-- Activity --
Transcribe every entry precisely, omitting nothing.

■ ■ ■ ■ ■

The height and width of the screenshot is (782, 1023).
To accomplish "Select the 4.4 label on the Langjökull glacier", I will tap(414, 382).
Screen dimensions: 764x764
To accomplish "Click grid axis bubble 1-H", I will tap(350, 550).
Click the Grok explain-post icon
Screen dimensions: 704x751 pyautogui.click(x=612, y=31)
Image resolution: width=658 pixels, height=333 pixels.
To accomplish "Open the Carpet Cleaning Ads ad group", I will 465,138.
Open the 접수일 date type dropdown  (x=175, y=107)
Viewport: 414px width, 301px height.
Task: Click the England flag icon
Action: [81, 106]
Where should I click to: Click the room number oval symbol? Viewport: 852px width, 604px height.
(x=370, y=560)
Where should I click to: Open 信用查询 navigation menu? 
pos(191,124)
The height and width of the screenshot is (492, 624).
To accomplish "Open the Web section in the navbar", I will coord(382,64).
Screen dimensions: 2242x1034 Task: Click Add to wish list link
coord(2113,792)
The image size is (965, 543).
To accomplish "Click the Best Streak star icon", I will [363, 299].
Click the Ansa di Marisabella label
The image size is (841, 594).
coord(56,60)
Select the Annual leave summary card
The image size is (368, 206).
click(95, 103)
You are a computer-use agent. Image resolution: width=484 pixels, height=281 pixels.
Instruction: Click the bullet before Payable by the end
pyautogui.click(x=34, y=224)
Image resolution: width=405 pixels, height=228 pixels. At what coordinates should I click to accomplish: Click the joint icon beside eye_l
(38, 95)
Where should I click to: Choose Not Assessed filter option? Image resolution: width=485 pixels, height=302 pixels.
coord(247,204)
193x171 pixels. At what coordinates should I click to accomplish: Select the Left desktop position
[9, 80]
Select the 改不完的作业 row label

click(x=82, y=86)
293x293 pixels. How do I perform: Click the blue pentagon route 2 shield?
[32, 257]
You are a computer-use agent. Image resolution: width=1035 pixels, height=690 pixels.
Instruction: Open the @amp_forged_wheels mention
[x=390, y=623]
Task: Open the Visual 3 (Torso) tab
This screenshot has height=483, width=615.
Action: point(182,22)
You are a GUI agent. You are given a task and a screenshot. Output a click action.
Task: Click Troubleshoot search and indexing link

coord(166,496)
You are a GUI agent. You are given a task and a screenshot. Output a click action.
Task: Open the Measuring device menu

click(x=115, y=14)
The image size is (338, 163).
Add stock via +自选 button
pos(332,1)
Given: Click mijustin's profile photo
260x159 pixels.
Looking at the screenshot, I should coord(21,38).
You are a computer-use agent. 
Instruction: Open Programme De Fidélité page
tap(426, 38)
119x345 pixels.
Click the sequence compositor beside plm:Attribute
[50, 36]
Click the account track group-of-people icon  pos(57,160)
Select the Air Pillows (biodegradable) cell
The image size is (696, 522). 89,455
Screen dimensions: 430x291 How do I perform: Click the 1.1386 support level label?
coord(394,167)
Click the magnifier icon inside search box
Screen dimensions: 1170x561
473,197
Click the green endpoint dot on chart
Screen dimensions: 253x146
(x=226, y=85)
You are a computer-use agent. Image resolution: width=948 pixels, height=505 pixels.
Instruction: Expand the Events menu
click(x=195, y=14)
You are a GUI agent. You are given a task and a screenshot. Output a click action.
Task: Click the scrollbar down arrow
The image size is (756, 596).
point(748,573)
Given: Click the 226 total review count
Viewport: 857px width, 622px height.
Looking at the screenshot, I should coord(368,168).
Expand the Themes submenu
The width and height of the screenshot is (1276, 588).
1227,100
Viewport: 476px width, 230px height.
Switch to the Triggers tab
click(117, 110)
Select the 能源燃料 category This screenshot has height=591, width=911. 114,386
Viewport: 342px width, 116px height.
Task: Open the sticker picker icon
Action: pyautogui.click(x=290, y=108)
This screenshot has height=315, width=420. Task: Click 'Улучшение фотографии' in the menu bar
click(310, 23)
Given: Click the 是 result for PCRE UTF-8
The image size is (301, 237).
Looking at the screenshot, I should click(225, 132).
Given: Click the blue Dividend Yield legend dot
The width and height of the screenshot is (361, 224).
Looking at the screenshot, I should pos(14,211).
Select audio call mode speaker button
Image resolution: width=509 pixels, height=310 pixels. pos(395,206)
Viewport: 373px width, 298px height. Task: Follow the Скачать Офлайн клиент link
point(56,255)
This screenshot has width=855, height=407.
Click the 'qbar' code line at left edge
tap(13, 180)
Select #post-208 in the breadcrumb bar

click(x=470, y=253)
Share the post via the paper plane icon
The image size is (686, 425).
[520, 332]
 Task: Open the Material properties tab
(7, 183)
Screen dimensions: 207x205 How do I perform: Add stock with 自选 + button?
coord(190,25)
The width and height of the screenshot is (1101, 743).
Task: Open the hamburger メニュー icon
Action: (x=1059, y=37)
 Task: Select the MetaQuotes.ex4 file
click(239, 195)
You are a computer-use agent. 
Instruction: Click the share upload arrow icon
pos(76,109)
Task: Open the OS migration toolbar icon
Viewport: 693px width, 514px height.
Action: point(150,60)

■ ■ ■ ■ ■

-- Exercise answer --
The height and width of the screenshot is (782, 1023).
To accomplish "Select the 4.4 label on the Langjökull glacier", I will tap(414, 382).
Screen dimensions: 764x764
To accomplish "Click grid axis bubble 1-H", I will tap(350, 550).
Click the Grok explain-post icon
Screen dimensions: 704x751 pyautogui.click(x=612, y=31)
Image resolution: width=658 pixels, height=333 pixels.
To accomplish "Open the Carpet Cleaning Ads ad group", I will 465,138.
Open the 접수일 date type dropdown  (x=175, y=107)
Viewport: 414px width, 301px height.
Task: Click the England flag icon
Action: [81, 106]
Where should I click to: Click the room number oval symbol? Viewport: 852px width, 604px height.
(x=370, y=560)
Where should I click to: Open 信用查询 navigation menu? 
pos(191,124)
The height and width of the screenshot is (492, 624).
To accomplish "Open the Web section in the navbar", I will coord(382,64).
Screen dimensions: 2242x1034 Task: Click Add to wish list link
coord(2113,792)
The image size is (965, 543).
To accomplish "Click the Best Streak star icon", I will [363, 299].
Click the Ansa di Marisabella label
The image size is (841, 594).
coord(56,60)
Select the Annual leave summary card
The image size is (368, 206).
click(95, 103)
You are a computer-use agent. Image resolution: width=484 pixels, height=281 pixels.
Instruction: Click the bullet before Payable by the end
pyautogui.click(x=34, y=224)
Image resolution: width=405 pixels, height=228 pixels. At what coordinates should I click to accomplish: Click the joint icon beside eye_l
(38, 95)
Where should I click to: Choose Not Assessed filter option? Image resolution: width=485 pixels, height=302 pixels.
coord(247,204)
193x171 pixels. At what coordinates should I click to accomplish: Select the Left desktop position
[9, 80]
Select the 改不完的作业 row label

click(x=82, y=86)
293x293 pixels. How do I perform: Click the blue pentagon route 2 shield?
[32, 257]
You are a computer-use agent. Image resolution: width=1035 pixels, height=690 pixels.
Instruction: Open the @amp_forged_wheels mention
[x=390, y=623]
Task: Open the Visual 3 (Torso) tab
This screenshot has height=483, width=615.
Action: point(182,22)
You are a GUI agent. You are given a task and a screenshot. Output a click action.
Task: Click Troubleshoot search and indexing link

coord(166,496)
You are a GUI agent. You are given a task and a screenshot. Output a click action.
Task: Open the Measuring device menu

click(x=115, y=14)
The image size is (338, 163).
Add stock via +自选 button
pos(332,1)
Given: Click mijustin's profile photo
260x159 pixels.
Looking at the screenshot, I should coord(21,38).
You are a computer-use agent. 
Instruction: Open Programme De Fidélité page
tap(426, 38)
119x345 pixels.
Click the sequence compositor beside plm:Attribute
[50, 36]
Click the account track group-of-people icon  pos(57,160)
Select the Air Pillows (biodegradable) cell
The image size is (696, 522). 89,455
Screen dimensions: 430x291 How do I perform: Click the 1.1386 support level label?
coord(394,167)
Click the magnifier icon inside search box
Screen dimensions: 1170x561
473,197
Click the green endpoint dot on chart
Screen dimensions: 253x146
(x=226, y=85)
You are a computer-use agent. Image resolution: width=948 pixels, height=505 pixels.
Instruction: Expand the Events menu
click(x=195, y=14)
You are a GUI agent. You are given a task and a screenshot. Output a click action.
Task: Click the scrollbar down arrow
The image size is (756, 596).
point(748,573)
Given: Click the 226 total review count
Viewport: 857px width, 622px height.
Looking at the screenshot, I should coord(368,168).
Expand the Themes submenu
The width and height of the screenshot is (1276, 588).
1227,100
Viewport: 476px width, 230px height.
Switch to the Triggers tab
click(117, 110)
Select the 能源燃料 category This screenshot has height=591, width=911. 114,386
Viewport: 342px width, 116px height.
Task: Open the sticker picker icon
Action: pyautogui.click(x=290, y=108)
This screenshot has height=315, width=420. Task: Click 'Улучшение фотографии' in the menu bar
click(310, 23)
Given: Click the 是 result for PCRE UTF-8
The image size is (301, 237).
Looking at the screenshot, I should click(225, 132).
Given: Click the blue Dividend Yield legend dot
The width and height of the screenshot is (361, 224).
Looking at the screenshot, I should pos(14,211).
Select audio call mode speaker button
Image resolution: width=509 pixels, height=310 pixels. pos(395,206)
Viewport: 373px width, 298px height. Task: Follow the Скачать Офлайн клиент link
point(56,255)
This screenshot has width=855, height=407.
Click the 'qbar' code line at left edge
tap(13, 180)
Select #post-208 in the breadcrumb bar

click(x=470, y=253)
Share the post via the paper plane icon
The image size is (686, 425).
[520, 332]
 Task: Open the Material properties tab
(7, 183)
Screen dimensions: 207x205 How do I perform: Add stock with 自选 + button?
coord(190,25)
The width and height of the screenshot is (1101, 743).
Task: Open the hamburger メニュー icon
Action: (x=1059, y=37)
 Task: Select the MetaQuotes.ex4 file
click(239, 195)
You are a computer-use agent. 
Instruction: Click the share upload arrow icon
pos(76,109)
Task: Open the OS migration toolbar icon
Viewport: 693px width, 514px height.
Action: point(150,60)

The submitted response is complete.